Cuando me preguntan sobre cómo son de tensas las relaciones entre agroecología y extrema derecha en el mundo rural, se me viene a la cabeza un ejemplo que resume una (aparente) paradoja. Un formador en temas de agricultura ecológica llevó adelante un pequeño parque agrario en zonas manchegas. Estando de visita, me contó que eran los sectores tradicionales del pueblo los que más se habían interesado por la iniciativa. De hecho, lo que vendría a ser el «alumno aventajado» era integrante de un partido de reminiscencias falangistas. La redefinición de una tradición y de actividades propias de un lugar han sido elementos con los que históricamente ha coqueteado la extrema derecha. Una extrema derecha que viene reformando su rostro y una pequeña parte de su andamiaje en los últimos años. Aunque pueda parecer contradictorio a primera vista, existirán elementos tradicionalistas que se muestren críticos con la irrupción de Vox, pues según ellos se arropa con banderas y crucifijos puntiagudos (lo cual les parece bien), pero no quiere saber nada de un desafío de las élites económicas neoliberales (lo cual les parece un error).

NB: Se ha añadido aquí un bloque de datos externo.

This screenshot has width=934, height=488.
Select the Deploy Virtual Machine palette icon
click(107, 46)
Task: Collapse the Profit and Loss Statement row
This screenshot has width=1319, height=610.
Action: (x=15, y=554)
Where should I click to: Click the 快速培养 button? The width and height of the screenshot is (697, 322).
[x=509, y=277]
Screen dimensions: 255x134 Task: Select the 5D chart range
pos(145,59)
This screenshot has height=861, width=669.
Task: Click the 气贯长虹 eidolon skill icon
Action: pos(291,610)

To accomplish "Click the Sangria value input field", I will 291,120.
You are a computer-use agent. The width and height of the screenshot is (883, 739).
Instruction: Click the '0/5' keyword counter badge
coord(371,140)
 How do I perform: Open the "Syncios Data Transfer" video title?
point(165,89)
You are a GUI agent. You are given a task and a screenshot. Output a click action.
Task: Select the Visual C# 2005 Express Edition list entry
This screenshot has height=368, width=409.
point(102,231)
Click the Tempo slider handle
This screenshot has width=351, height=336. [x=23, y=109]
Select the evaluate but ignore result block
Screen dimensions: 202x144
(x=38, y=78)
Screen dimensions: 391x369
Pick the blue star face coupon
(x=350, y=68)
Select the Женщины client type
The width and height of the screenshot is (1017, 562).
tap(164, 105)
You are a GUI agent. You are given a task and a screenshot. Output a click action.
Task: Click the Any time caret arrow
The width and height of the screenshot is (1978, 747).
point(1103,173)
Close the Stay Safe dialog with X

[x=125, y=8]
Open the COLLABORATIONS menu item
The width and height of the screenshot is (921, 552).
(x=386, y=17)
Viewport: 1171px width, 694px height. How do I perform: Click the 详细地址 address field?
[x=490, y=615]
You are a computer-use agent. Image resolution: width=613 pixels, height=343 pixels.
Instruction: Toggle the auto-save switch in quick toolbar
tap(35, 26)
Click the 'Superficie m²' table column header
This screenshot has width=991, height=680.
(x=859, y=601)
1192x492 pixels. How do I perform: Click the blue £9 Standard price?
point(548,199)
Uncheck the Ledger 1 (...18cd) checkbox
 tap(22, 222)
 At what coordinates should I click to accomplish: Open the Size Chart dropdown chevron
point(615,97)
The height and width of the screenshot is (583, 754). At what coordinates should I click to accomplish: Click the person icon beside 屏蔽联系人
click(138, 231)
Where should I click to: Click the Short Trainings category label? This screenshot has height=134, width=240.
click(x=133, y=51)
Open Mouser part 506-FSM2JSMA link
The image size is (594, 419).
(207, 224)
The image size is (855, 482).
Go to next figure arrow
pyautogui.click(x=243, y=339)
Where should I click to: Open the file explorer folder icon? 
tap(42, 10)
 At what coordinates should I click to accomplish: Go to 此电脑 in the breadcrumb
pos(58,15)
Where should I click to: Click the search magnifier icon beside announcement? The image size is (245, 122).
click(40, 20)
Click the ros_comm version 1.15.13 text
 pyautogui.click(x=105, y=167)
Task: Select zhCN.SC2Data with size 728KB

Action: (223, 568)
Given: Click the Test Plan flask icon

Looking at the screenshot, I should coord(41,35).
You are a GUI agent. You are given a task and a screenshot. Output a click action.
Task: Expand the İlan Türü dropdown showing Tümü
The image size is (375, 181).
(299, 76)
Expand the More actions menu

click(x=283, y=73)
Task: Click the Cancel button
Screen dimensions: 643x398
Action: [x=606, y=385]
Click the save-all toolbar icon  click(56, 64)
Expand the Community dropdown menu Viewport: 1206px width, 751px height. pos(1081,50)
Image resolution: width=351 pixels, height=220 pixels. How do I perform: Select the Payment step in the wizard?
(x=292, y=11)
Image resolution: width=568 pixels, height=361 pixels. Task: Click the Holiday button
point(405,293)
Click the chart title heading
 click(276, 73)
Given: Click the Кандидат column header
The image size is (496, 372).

La nueva extrema derecha que bajo el nombre de Vox toma fuerza en Murcia o Almería, así como el mundo conservador tan próximo a ella y que tantos negocios intensivos y exportadores ha puesto en pie en Lleida o Badajoz, habla de incremento de productividad, mejor inserción en la globalización de mercados y de apoyar la «marca España» o la marca local que corresponda, como resorte para favorecer la tajada de esa desigual e insostenible mundialización capitalista. Ni la deslocalización de empresas que tributan en este país, ni el escaso apoyo de la Unión Europea a sistemas agroalimentarios locales, ni la crítica de los oligopolios interiores de la gran distribución, ni el derecho a la alimentación saludable o a un trabajo digno aparecen en estas corrientes conservadoras, como no lo hacen en otros muchos partidos o plataformas agrarias. El planeta anda inquieto climáticamente; pero Juan Roig, de Mercadona, duerme tranquilo y también los propietarios de grandes empresas «españolas» que se asientan como intermediarias de las naranjas que nos vienen de Sudáfrica o los tomates de Marruecos.

 
   La agroecología como propuesta para cuidar territorios y democratizar los sistemas agroalimentarios no le cuadra a la extrema derecha   
 

Tradiciones, agroecología y costumbres en común

La agroecología como propuesta para cuidar territorios y democratizar los sistemas agroalimentarios no le cuadra a la extrema derecha; pero sí a sectores que leen su cotidianidad desde tradiciones, estaciones y trabajos que se reproducen bajo costumbres. Gran parte de estos sectores se consideran sancionados por el mundo que viene de la globalización de las grandes urbes. Los mercados internacionales les expulsan, por un lado, del acceso a ese consumo que sale de los escaparates televisados de Nueva York o de Madrid. Y por otro lado, los discursos de corte crítico (llámese izquierda, ecologismo, feminismo o la propia agroecología) beben más de tuits y libros editados en Nueva York o en Madrid que de los descontentos y expresiones nacidos en el medio rural.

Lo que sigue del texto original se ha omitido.